### PROBLEM REQUIREMENTS
With the images removed, return every line below exactly as it reads.

+===+

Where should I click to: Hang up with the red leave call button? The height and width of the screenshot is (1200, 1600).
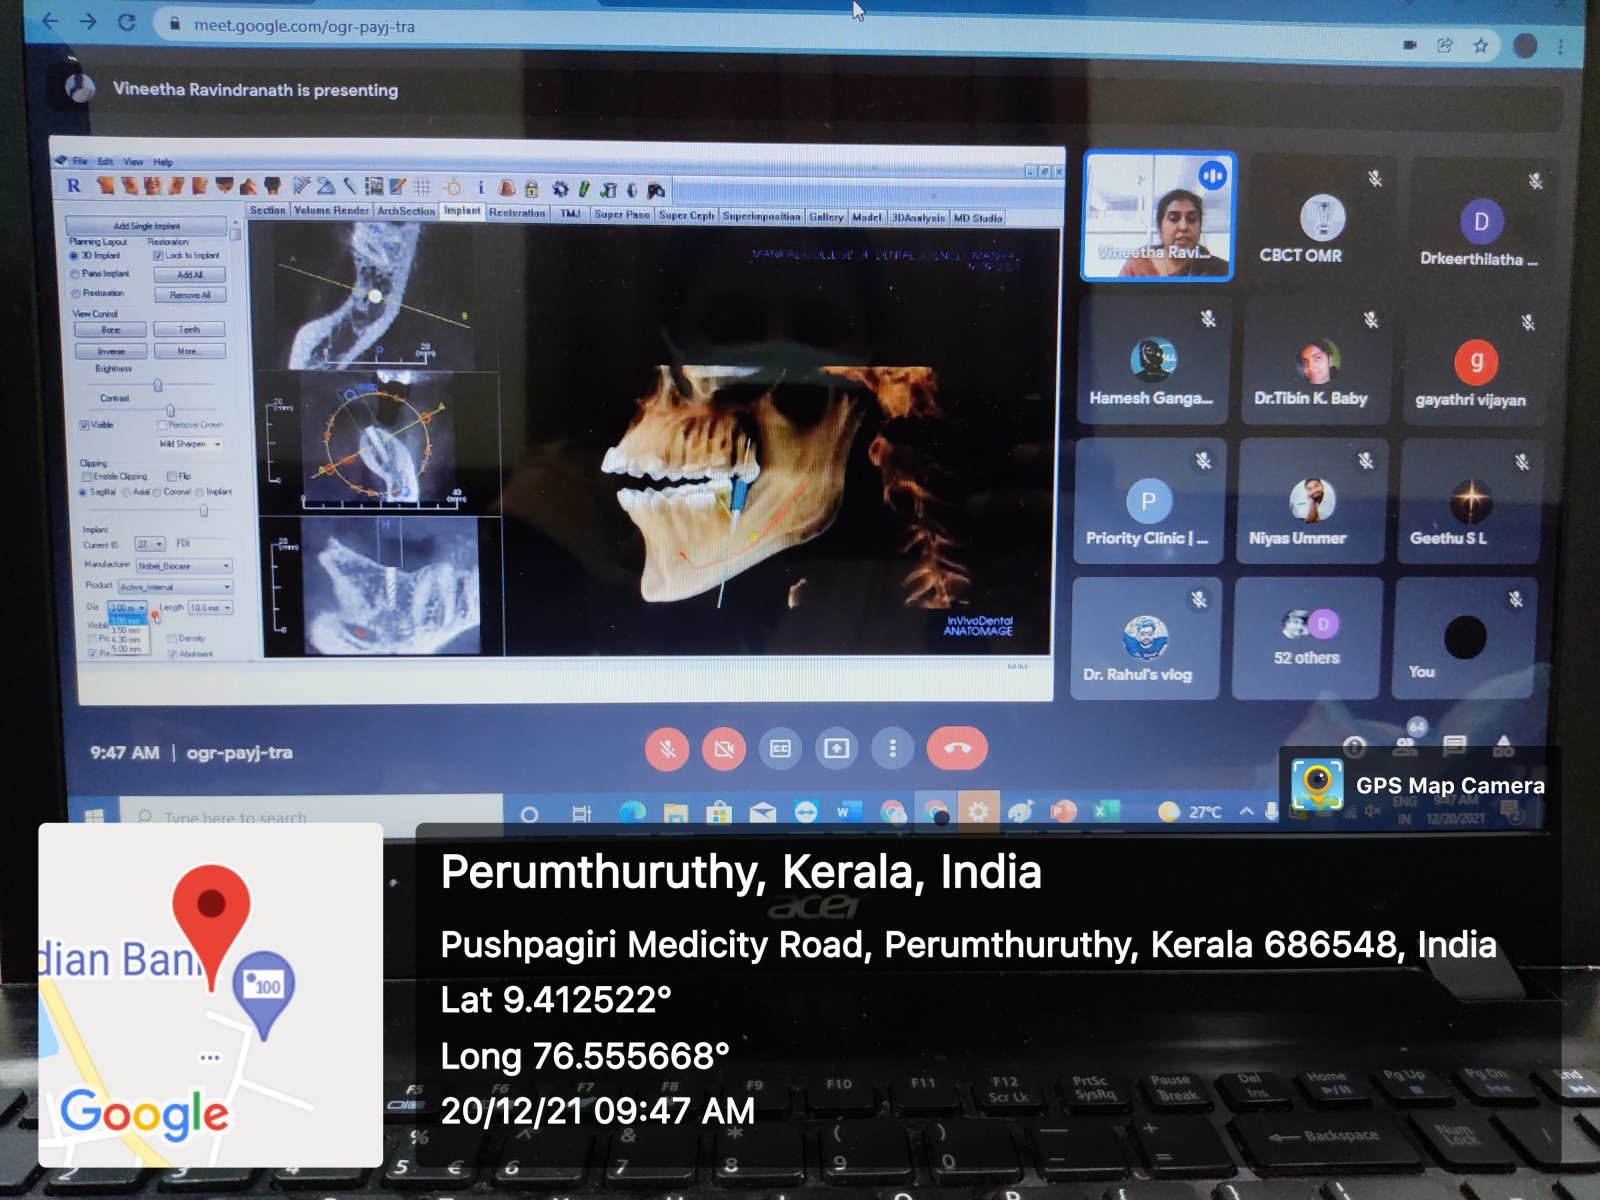click(957, 749)
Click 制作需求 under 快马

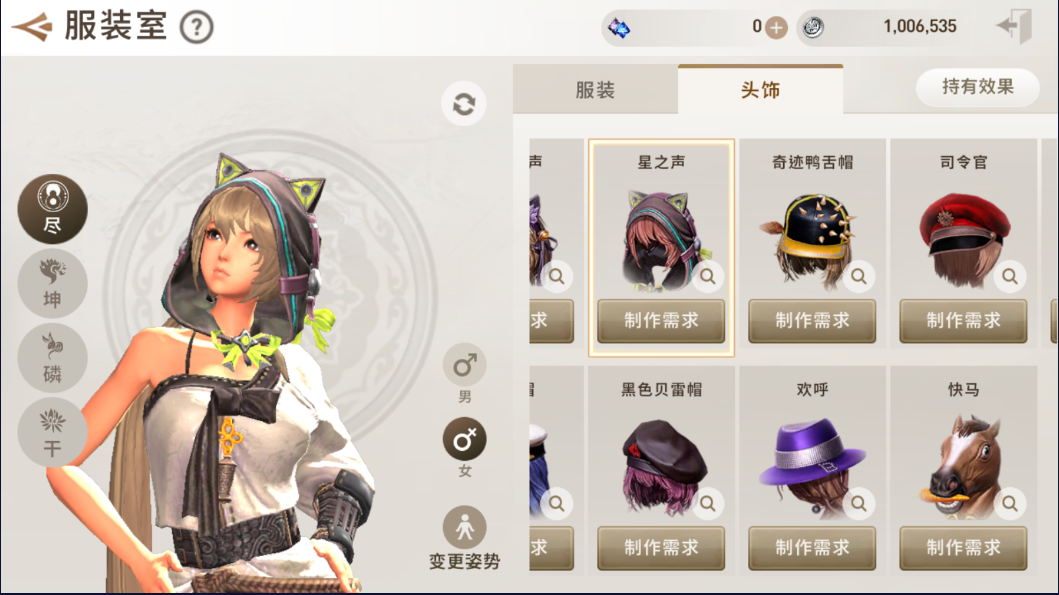click(x=963, y=548)
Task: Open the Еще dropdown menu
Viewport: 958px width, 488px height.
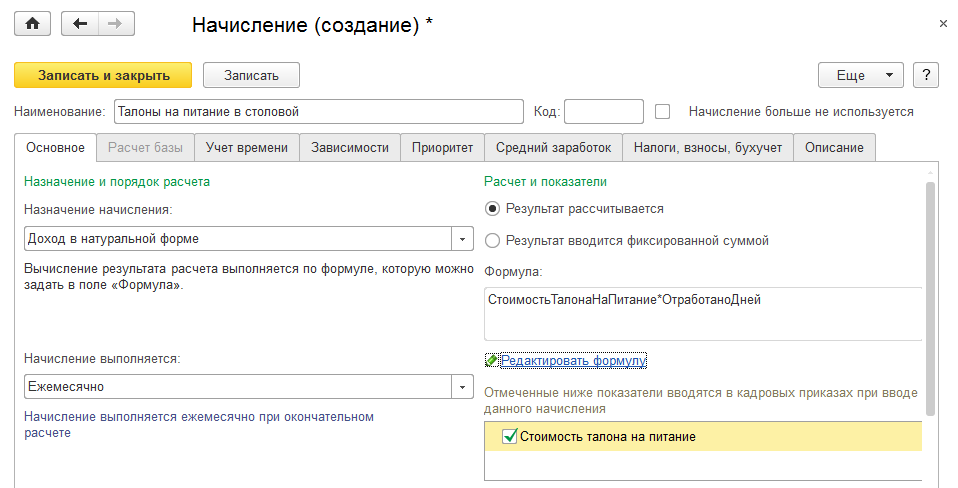Action: (x=860, y=75)
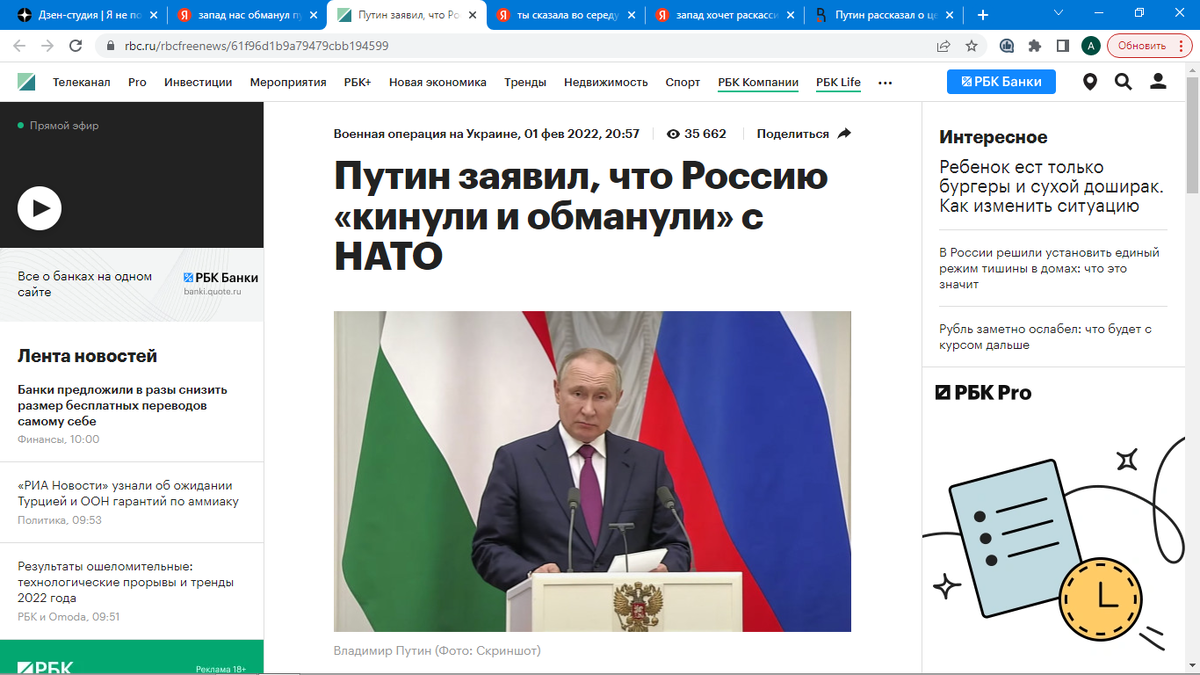
Task: Reload the page with the refresh icon
Action: [x=75, y=46]
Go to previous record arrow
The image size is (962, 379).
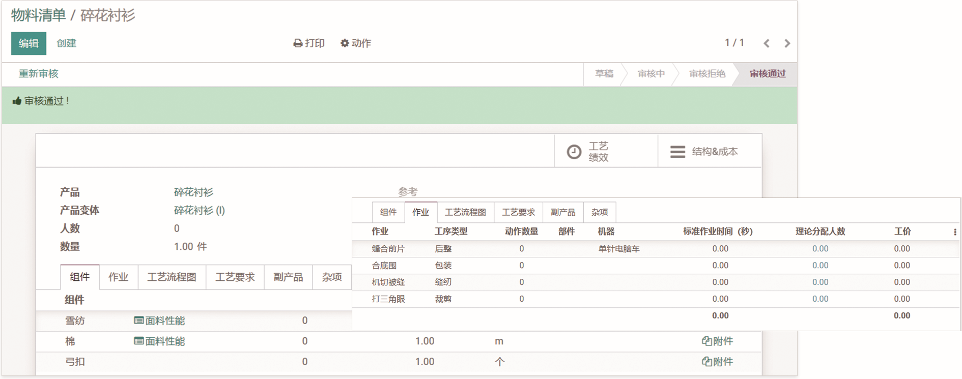(766, 44)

+===+

### OUTPUT
Where should I click to: Hang up with the red leave call button? The height and width of the screenshot is (1200, 1600).
click(957, 749)
Click 制作需求 under 快马

click(x=963, y=548)
Task: Open the Еще dropdown menu
Viewport: 958px width, 488px height.
Action: (x=860, y=75)
Task: Reload the page with the refresh icon
Action: [x=75, y=46]
Go to previous record arrow
The image size is (962, 379).
(766, 44)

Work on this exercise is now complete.